En esta encrucijada de dos arterias principales y una estación del metro dentro de esta zona de comercios y oficinas, las cooperativas de mototaxis se multiplican. En una ciudad, de unos 3,2 millones de habitantes, que vive una eterna ‘hora pico’ y donde con frecuencia hay prisa, siempre hay un cliente para los mototaxistas.
Son casi las seis de la tarde y en la acera de enfrente Dilia Ardila está apurada, «entonces para poder llegar más rápido a un lugar utilizo el mototaxi», dice momentos antes de enfundarse el casco reglamentario.

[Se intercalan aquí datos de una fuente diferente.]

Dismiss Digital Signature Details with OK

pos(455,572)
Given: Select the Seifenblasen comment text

El viaje la llevará centellante a centímetros de otros vehículos, mientras sus manos se aferrarán únicamente al torso del conductor o a la rejilla metálica de equipaje. «Por supuesto (que hay riesgos), las motos son unos vehículos bastante peligrosos porque no tienen ningún tipo de protección», se resigna esta joven de 22 años.

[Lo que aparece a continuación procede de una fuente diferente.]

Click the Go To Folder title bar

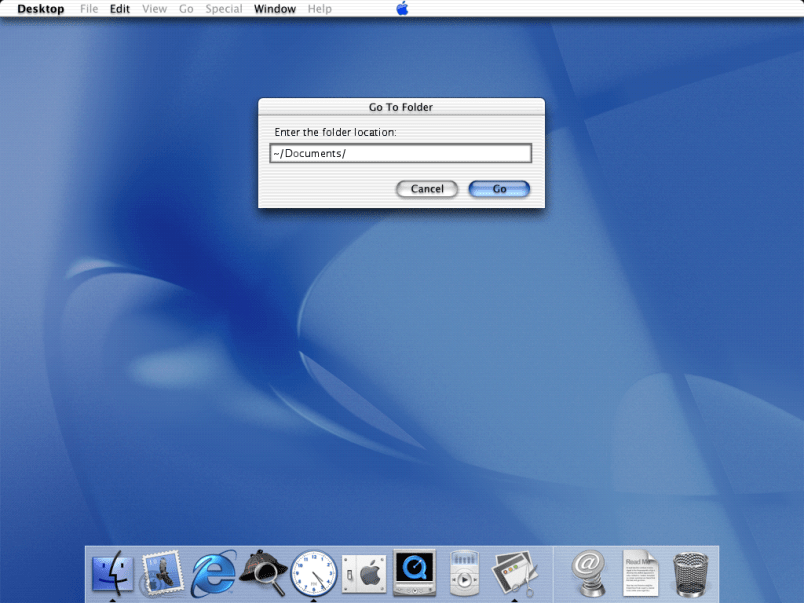click(401, 106)
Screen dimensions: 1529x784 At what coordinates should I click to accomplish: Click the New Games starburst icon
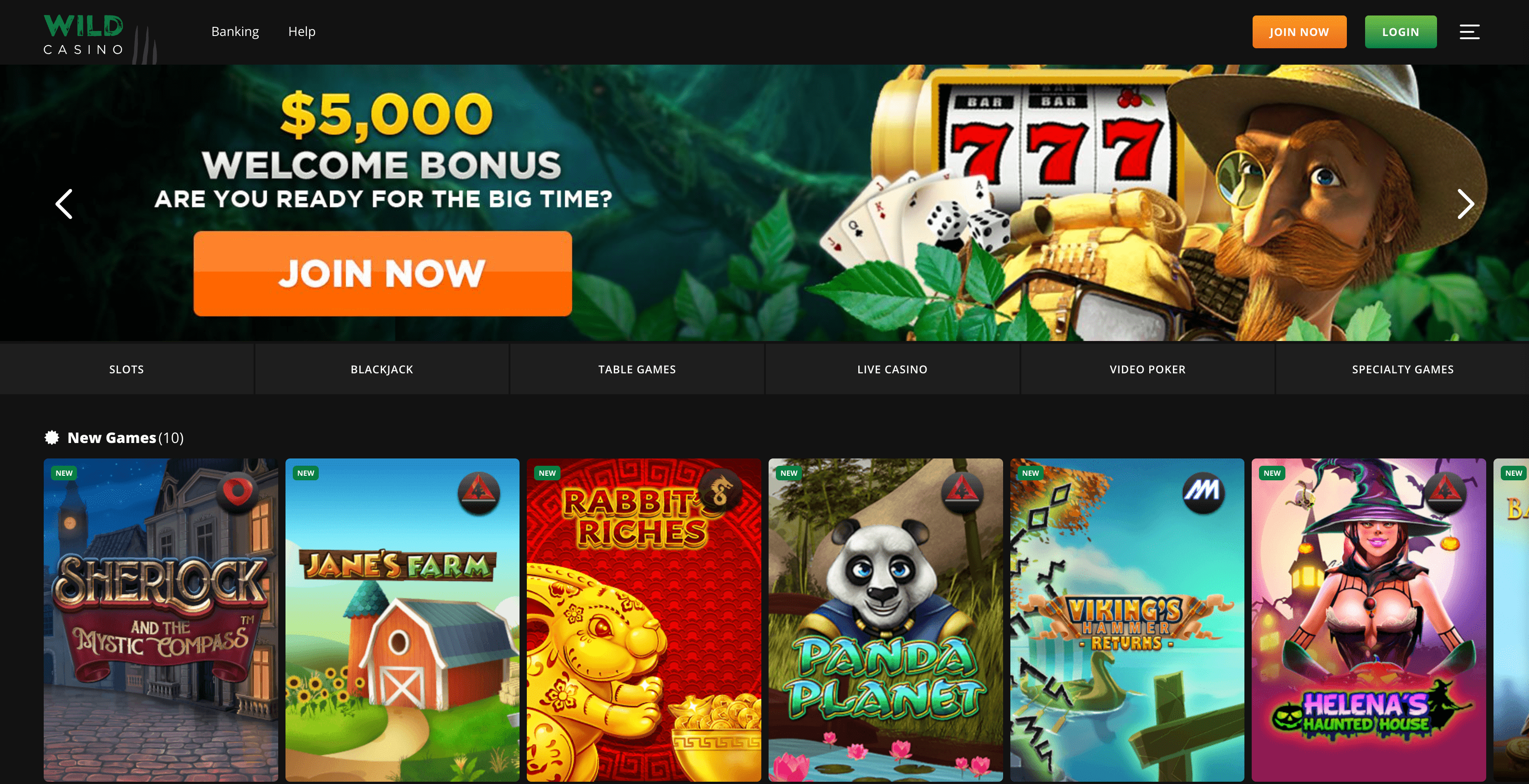[x=52, y=438]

En lo que va de año, un millar de motociclistas han muerto en Venezuela, según una revisión de casos de prensa realizada por el privado Centro de Investigación en Educación y Seguridad Vial.
Aunque no hay estadísticas oficiales claras, las historias de motorizados que asaltan los autos en los trancones o falsos mototaxis que roban a sus clientes aparecen en los periódicos locales, junto con robos de motocicletas que terminan en asesinatos.
Sentado sobre su Vespa, con el chaleco naranja fosforescente de los mototaxistas, Edgar Alexander admite que algunos de sus colegas que «se atraviesan a los carros y le dan con el casco al parabrisas, rompen los vidrios» e incluso roban. «Por uno pagan todos», se lamenta.
Pero de nada de esto quiere saber Celina Pedrozo, mientras espera por un taxi… de cuatro ruedas. «Es preferible estar una hora en cola (congestión vehicular) e ir cómodamente sentada que estar en una moto esperando que la gente me mate», dice a la AFP suplicando a las autoridades por «control».
Un televisor en moto
Caracas, una de las urbes más modernas de América Latina hasta mediados de los años setenta, no ha visto inversiones en nuevas vías de envergadura en casi 40 años, mientras su población y el parque automotor se han multiplicado.
Cualquiera sueña con tener una moto mientras pierde horas en el tráfico de la capital venezolana, donde circulan 1,7 millones de autos, unos 380 por cada kilómetro de vía, según datos de la industria automotriz.
Mientras los autos son difíciles de conseguir y son carísimos, las ventas de motocicletas se disparan -300.000 en los primeros diez meses de 2012, el triple del resto de los vehículos-, especialmente en las unidades de bajos costos que usan los mototaxistas.
«Son una plaga», señala Marisol Márquez, al cruzar la calle, recordando los frecuentes encontronazos de las motos con los espejos retrovisores de su vehículo, a motorizados que hablan por celular, conducen por las aceras o en contraflujo.
Tampoco es difícil ver lo insólito sobre dos ruedas: familias enteras con niños pequeños, televisores o puertas, y cuando hay lluvia -en Caracas suele ser torrencial- montones de motorizados se refugian sin oposición bajo los puentes.
Celia Herrera, presidenta de la privada Sociedad Venezolana de Ingeniería de Transporte y Vialidad (SOTRAVIAL), intenta dar con «soluciones integrales» a este círculo vicioso de congestión, agresividad, infracciones, impunidad y anarquía. «Del gobierno central hacia abajo tienen que tomar el problema a fondo para mejorar la movilidad» con nuevas vías, mejor transporte público y nuevos espacios para peatones, motociclistas y ciclistas, afirmó.
Pero en el fondo hay que «volver a los principios del ciudadano e internalizar que tenemos que compartir el espacio público», concluyó.